*Task instructions*.
Everything in the listing must be transcribed exactly, from the first line to the last.

*Data for this task*.
• • • • •

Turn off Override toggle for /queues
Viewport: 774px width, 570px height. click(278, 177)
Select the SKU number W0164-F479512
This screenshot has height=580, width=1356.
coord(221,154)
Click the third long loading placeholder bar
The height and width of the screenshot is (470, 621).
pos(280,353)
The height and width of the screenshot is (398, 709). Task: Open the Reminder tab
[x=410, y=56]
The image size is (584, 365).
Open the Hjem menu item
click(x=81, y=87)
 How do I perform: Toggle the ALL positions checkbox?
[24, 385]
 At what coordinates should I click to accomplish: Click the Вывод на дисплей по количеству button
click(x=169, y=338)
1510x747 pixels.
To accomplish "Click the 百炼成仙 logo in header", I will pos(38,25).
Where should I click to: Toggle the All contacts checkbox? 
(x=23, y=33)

• • • • •

*Response*.
Turn off Override toggle for /queues
Viewport: 774px width, 570px height. click(278, 177)
Select the SKU number W0164-F479512
This screenshot has height=580, width=1356.
coord(221,154)
Click the third long loading placeholder bar
The height and width of the screenshot is (470, 621).
pos(280,353)
The height and width of the screenshot is (398, 709). Task: Open the Reminder tab
[x=410, y=56]
The image size is (584, 365).
Open the Hjem menu item
click(x=81, y=87)
 How do I perform: Toggle the ALL positions checkbox?
[24, 385]
 At what coordinates should I click to accomplish: Click the Вывод на дисплей по количеству button
click(x=169, y=338)
1510x747 pixels.
To accomplish "Click the 百炼成仙 logo in header", I will pos(38,25).
Where should I click to: Toggle the All contacts checkbox? 
(x=23, y=33)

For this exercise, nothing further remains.